The “fully mobilized Joint Force,” the National Defense Strategy tells us, will be capable of “defeating aggression by a major power; deterring opportunistic aggression elsewhere; and disrupting imminent terrorist and WMD threats.” Yet neither that document, nor U.S. planners in general, are sufficiently grappling with certain mobilization challenges that could prove decisive in a future great power conflict.
There are a few reasons for this shortfall. While U.S. strategists have in the past tended to assume that overmatch will flow from military-technological superiority, this may be no longer feasible, given advances in Chinese military innovation. Tomorrow’s conflicts are also likely to begin far more quickly than wars of the past, allowing little time to shift from a peacetime to a wartime posture and thus necessitating greater concern for competitive mobilization. In addition, efforts to disrupt U.S. critical infrastructure and sow disinformation among the American population to undermine national resolve may be prominent features of future geopolitical competition.

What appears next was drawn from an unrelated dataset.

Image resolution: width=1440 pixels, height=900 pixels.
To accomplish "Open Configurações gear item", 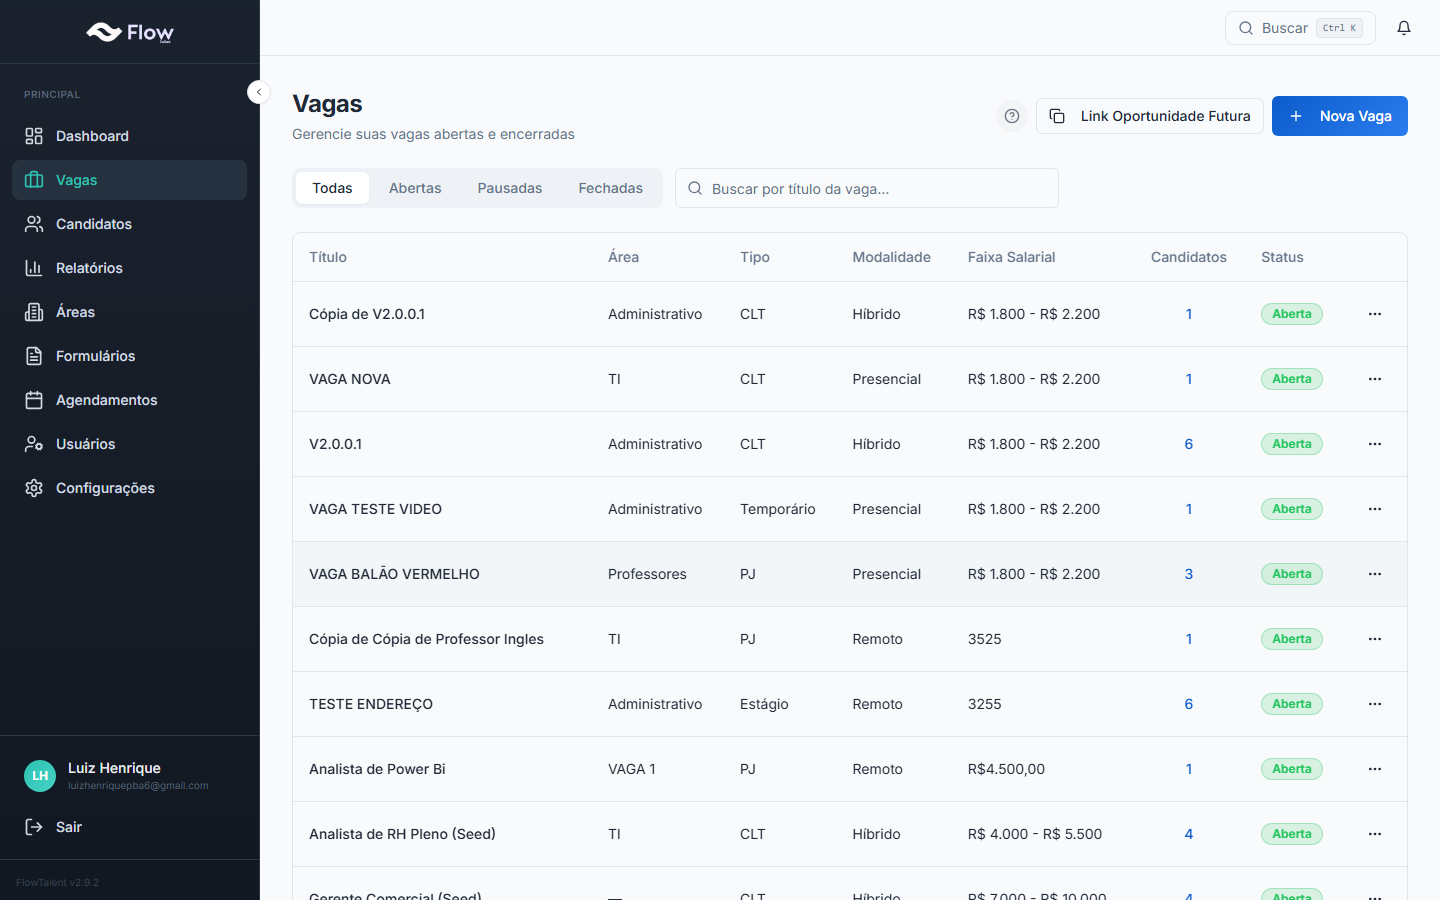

Future conflicts could start rapidly and without warning. Surprise attacks could target U.S. battle networks, satellites, and logistics support in order to undermine C4ISR capabilities, while preventing or impeding power projection. In such a scenario, the American homeland is unlikely to be spared. The attacks of an adversary against U.S. critical infrastructure could cause major damage and disruption in ways that could undermine overall morale and create major impediments to mobilization. Given these threats and these apparent vulnerabilities, the resilience and survivability of the U.S.homeland must remain a core priority. So too, the U.S. military, which has become accustomed to operating in much more permissive environments in its recent history, must also be prepared to mobilize and operate under such demanding conditions.